*Liste des tâches*
• 1. Relevez tous les noms géographiques cités dans la légende de la carte de Ptolémée de l'extrait sur le taoïsme.
• 2. Reprenez la rédaction de l'extrait sur le taoïsme et l'Occident après sa dernière phrase, la légende de la carte.

*Extrait fourni*
● ● ● ●
Réflexions sur le sens de la vie. Diversités culturelles et médiatiques.

Taoïsme (5).

Publié le 17 Octobre 2009 par CHOMOLANGMA


Taoïsme et Occident


Comme pour d’autres
traditions spirituelles, des conceptions rattachables au taoïsme ont pénétré la culture occidentale, en suivant le chemin de l’histoire européenne. Ces moments définissent des attitudes qui n’ont pas forcément disparu. Dans le monde francophone actuel, le taoïsme reste encore majoritairement affaire de spécialistes et de curieux.

Antiquité et Moyen Âge : les marchands
Carte du monde selon la Geographia de Ptolémée (vers 150). La Chine est sur le bord droit, à l’est du Gange, Sinae.
● ● ● ●
*Données fournies*
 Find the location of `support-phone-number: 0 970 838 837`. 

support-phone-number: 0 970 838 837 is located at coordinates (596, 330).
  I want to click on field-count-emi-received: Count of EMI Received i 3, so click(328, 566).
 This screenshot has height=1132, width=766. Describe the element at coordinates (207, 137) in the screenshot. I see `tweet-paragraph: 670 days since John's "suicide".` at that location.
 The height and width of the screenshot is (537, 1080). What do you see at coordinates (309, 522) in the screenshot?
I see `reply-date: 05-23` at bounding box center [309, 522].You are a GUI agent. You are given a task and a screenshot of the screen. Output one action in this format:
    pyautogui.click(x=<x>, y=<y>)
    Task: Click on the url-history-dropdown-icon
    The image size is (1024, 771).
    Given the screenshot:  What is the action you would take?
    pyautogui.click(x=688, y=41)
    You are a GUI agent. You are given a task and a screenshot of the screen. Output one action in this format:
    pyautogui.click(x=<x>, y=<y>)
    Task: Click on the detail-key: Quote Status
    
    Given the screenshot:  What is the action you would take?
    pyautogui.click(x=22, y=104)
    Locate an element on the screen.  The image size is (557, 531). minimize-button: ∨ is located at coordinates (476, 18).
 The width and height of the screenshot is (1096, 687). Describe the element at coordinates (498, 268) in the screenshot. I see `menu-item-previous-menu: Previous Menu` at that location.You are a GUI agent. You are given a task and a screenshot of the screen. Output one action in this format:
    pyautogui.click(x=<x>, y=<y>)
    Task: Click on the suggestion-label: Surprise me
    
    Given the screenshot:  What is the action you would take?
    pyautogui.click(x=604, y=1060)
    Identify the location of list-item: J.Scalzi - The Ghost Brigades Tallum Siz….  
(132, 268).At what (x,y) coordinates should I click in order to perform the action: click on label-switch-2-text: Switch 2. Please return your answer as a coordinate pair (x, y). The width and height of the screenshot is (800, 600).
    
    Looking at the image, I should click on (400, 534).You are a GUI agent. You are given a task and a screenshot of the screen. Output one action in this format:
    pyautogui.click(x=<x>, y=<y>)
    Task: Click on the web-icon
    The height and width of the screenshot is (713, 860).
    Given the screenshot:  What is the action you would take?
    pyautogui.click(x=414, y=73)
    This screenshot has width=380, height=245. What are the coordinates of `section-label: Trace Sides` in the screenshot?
● ● ● ●
*Réponses dans l'ordre*
• 1. Chine, Gange, Sinae

• 2.
On trouve des traces archéologiques de contacts commerciaux entre la Chine et l’
empire romain. La route de la soie amena des chrétiens nestoriens jusqu’à Xi'an sous la dynastie Tang (635). Ils disparurent dans une réaction confucianiste dirigée contre les religions contemplatives (845). Ils ne laissèrent pas de traces dans les textes, alors que déjà Plutarque mentionne des gymnosophistes, ces sages de l’Inde qui vivaient nus (les yogis) ; Plotin prétendait avoir reçu leur enseignement. L’Indus a arrêté Alexandre le Grand, dessinant l’espace mental européen pour plusieurs siècles.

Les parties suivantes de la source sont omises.